DynamicFluency-core

The base Python package for DynamicFluency: track an L2 speaker's ability through time.

This package is effectively a wrapper around a myriad of other projects to allow for smooth integration with Praat. Praat scripts cannot naively call any other programming language, making calling command-line executable within them the only option. This package exposes those needed scripts.

Theoretically speaking, this project can also be used as a library that exposes functions for the same functionality as the non-trivial scripts. For "documentation" of those, please just look at the scripts themselves and, if that is not specific enough, the tests.

Installing

This Python package can be installed with pip, requiring Python 3.9 or higher. To install, simply run:

pip install dynamicfluency

This does not download everything directly. Some scripts require language models to be installed, which are downloaded on demand. To download those immediately, check out the download_models script below.

Exposed scripts

These are the scripts exposed by this project.
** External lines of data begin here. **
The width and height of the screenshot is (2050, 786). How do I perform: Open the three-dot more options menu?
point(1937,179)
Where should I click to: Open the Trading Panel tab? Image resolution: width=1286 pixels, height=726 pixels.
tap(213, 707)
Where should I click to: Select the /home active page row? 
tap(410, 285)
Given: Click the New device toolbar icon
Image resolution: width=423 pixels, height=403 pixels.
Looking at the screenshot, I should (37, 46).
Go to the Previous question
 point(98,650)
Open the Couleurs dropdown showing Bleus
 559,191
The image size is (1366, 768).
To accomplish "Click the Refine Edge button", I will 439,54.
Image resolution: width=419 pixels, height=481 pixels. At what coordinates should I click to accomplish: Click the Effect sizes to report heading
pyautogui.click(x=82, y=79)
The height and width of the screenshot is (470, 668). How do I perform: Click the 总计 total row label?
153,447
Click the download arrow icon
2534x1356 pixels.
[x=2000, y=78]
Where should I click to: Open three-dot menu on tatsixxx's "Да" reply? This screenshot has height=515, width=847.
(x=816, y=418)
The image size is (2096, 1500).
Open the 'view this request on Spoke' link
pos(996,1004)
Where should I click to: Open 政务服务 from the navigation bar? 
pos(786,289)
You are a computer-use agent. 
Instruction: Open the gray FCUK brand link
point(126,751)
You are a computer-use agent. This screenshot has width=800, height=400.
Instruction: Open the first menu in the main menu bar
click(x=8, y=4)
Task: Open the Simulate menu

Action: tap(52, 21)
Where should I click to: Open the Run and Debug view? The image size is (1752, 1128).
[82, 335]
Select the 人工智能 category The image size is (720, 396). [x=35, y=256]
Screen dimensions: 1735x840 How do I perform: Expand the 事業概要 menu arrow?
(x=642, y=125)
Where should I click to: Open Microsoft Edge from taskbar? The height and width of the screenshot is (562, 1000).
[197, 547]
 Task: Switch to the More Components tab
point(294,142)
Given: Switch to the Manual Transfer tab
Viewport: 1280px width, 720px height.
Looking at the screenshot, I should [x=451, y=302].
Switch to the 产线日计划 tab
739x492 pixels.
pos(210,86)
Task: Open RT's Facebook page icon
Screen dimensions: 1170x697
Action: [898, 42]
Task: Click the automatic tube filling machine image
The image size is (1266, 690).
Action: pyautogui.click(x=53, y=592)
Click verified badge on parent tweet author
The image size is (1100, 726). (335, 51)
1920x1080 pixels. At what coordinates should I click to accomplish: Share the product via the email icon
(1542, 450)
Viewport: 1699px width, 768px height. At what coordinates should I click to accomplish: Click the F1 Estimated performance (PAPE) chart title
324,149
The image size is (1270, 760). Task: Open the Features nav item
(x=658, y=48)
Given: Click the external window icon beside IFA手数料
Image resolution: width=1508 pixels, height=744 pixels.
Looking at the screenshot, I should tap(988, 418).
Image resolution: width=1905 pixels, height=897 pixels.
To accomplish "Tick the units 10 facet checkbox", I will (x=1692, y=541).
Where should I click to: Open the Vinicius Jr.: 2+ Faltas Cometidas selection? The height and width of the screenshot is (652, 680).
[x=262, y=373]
All of them also have a -h / --help argument that shows a similar explanation and all of them can take arguments both with a short -n and a long --argument_name name specifier.

Scripts meant for direct use

add_frequency_dictionary

python -m dynamicfluency.scripts.add_frequency_dictionary -t [table_name] -f [dictionary_file] -b [database_file] -s [seperator] -e [if_exists]

DynamicFluency makes use of a sqlite3 .db file to store corpus word frequencies. This script is to be called directly by the user if they want to add an extra corpus. (by default, DynamiFluency has subtlexus and subtlexnl) This can be to add support to another language, or because a different type of frequency data is required.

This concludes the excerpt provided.